Source text:
•••

The First African In America

The Root interviewed Henry Louis Gates Jr. about his recent PBS series African Americans: Many Rivers to Cross:

The Root: What about the series will be most surprising to viewers?

Henry Louis Gates Jr.: I think the most surprising thing to many viewers will be that [the first] African Americans did not arrive in 1619, when … 20 Africans arrived at Point Comfort, Virginia, and were transported to Jamestown. Rather, it was a century before that, in Florida, when the first black man whose name we actually knew arrived, in 1513.

Juan Garrido was a free black man, not a slave. He was a conquistador, and like the others, he was looking for the fountain of youth. He went to Baja California, Mexico, looking for the black Amazons. We even have a petition he filed to [the] king of Spain asking for a pension. He claims he was the first person ever to sow wheat in the New World. [In the series] we trace the arc of black history from Juan Garrido’s riveting story to, half a millennium later, another black man who happens to be president of the United States.

What It Feels Like To Be An Astronaut

In an interview about his book Extreme Medicine, Dr. Kevin Fong discusses how life in space is far from cozy:

When you see space men and women on television you get this impression that it’s sort of like a slightly more fun version of a super long-haul passenger flight that, you know, it’s a quite comfortable experience and they’re just floating around there having quite a lot of fun while engaging in quite a serious task. But when you get down into it, you realize that these expeditions are true expeditions — expeditions really in the same sense that walking into the deserts or climbing our highest mountains, or exploring our polar regions are — that you go into this environment and you learn the same lessons from it that you learn everywhere else in exploration, and that is that we can exist there, but not forever and not without penalty.

•••

Dataset section:
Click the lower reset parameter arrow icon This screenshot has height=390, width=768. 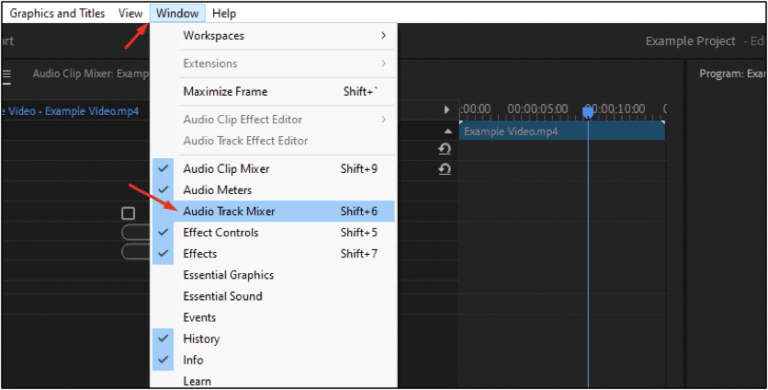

•••

About this exercise:
Summarize the source text in two sentences.

Exercise answer:
In an interview with The Root about his PBS series African Americans: Many Rivers to Cross, Henry Louis Gates Jr. says that the first black man in America whose name is known was not among the 20 Africans who arrived in Virginia in 1619 but Juan Garrido, a free black conquistador who arrived in Florida in 1513. In an interview about his book Extreme Medicine, Dr. Kevin Fong says that space missions are not the comfortable experience television suggests but true expeditions, like crossing deserts or climbing the highest mountains, which teach that people can exist in space, but not forever and not without penalty.